The profitability of human trafficking in the form of slavery was a critical component that shaped the world economy. Indeed, slavery was a lucrative business in the 16th century where merchants used to exchange slave with manufactured goods from Europe. Industrialization which was labor intensive prompted wealthy businessmen to source for free labor from Africa where slaves used to work in their industries and plantation farms for nothing thus reaping a lot from the benefit of the labor. The trading of slaves for manufactured goods and the massive profits those merchants made from the trade qualified slavery to be regarded as an economic system.
The immense rate of returns gained by those people who invested in slaves is an indicator that the "slave capital" brought more returns than those people who invested in the conventional form of investment like the rail bonds. Also, the process of transporting slaves from their country of origin was a booming business which facilitated not only the transportation of trade but also enhanced the movement of other goods which were used as a medium of exchange. For instance, Britain traded slaves with the textile products which were in high demand in northern Africa. The process of financing and procurement involved a raft of activities whereby money had to exchange hands a fact that formed the basis of the international trade.
The financing and transportation of slaves to Europe and America became so lucrative to an extent that the merchants used to transport about 70,000 slaves every year a fact that made some of them fabulously wealthy. A lot of money was generated from the trading in sugar. Individual businessmen increased their production due to free labor a fact that not only enhanced economic development but also enhanced the establishment of urban centers on the main routes that were used by the merchants.
Tobacco was the key slave-produced crop in the United States during the colonial era. Most of the tobacco plantations were concentrated in Maryland and Virginia and used the largest concentration of slaves from Africa, who were imported to the US during the period of the American Revolution. Besides, Tobacco, Indigo, and rice plantations were among some of the crops that were produced in large quantities due to free labor from slaves.

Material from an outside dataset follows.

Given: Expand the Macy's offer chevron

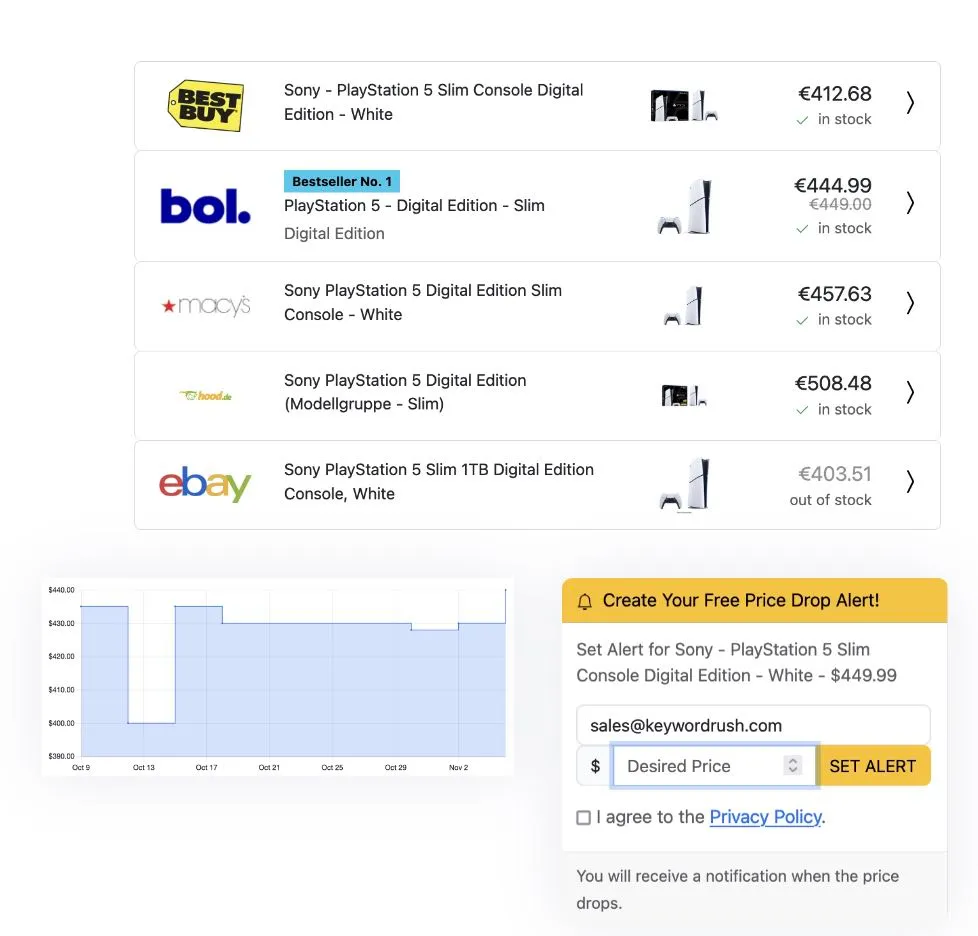Looking at the screenshot, I should 910,303.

Despite the fact that most of the slaves in the South worked on the plantation farms, some slaves of the African decent worked in the urban areas like the New York and Charleston. The occupations of slave varied from domestic servants, carpenters, masons and tailors. Although some slaves worked directly for their owners in the urban areas, a small fraction hired them out and paid their masters a percentage of their total earnings.
Most of the tobacco plantation in the United States was a component of a larger international and national political economy. For instance, the cotton plantations in the south were seen as the regional economy since exportation of cotton to Europe was among the leading American foreign exchange earner in the 17th century. Besides, the south was competing with other countries to gain the global leadership in the production and the sale of cotton in the world market.
Industrialization in the United States was also enhanced by the slave trade. For instance, the American ship manufacturing industries highly depended on the slave trade. The increase in the slave-produced cotton in the South called for the need of manufacturing more ships so as to help in transportation of cotton to other parts of the world. The British textile also thrived as a result of the slave trade as it necessitated the provision of free labor for the industries. Also, cotton was not shipped directly to Europe directly from the South. First; the cotton was shipped to the New York after which it was transshipped to Europe. This process led to the establishment of the New York as the world's leading trading center to date.
The expansion of cotton enhanced economy in the southern states in the United States stimulates financial institutions to provide investment and loan capital for the purchase of more slaves and land to the wealthy merchants in the south. Although slavery was considered as an inexpensive source of the workforce, slaves of the African decent in the US became an essential political and economic capital in the political economy of America. African slaves were a legal form of property.
Many rich individuals in the south frequently used the slaves as collateral in many business transactions or even as security to access financial resources from the banks. Also, slaves were traded for other forms of goods and the services that the masters’ needed. In some states in the US, slaves were used to by the owners to settle outstanding debts. The impact of slavery on the US economy in the 26th Century is also manifested during the calculation of the value of land. The cost of land included the number of slaves who were serving in the given piece of land. The state government benefited from the collection of tax from merchants who has slaves. Slave transactions have also levied a fact that helped in boosting the revenue for the both state and national government.
Conclusion
Slavery was an economic system which played a critical role in shaping the world economy and international trade. Slave the enhance textile industries in Europe through the provision of free labor. Also, the agrarian economy of the southern US benefited from the slave trade through the provision of labor in the cotton plantations. Shipping industries and development of major towns like the New York was stimulated by the slave-produced commodities thus making the era of slavery critical in the shaping of the world economy.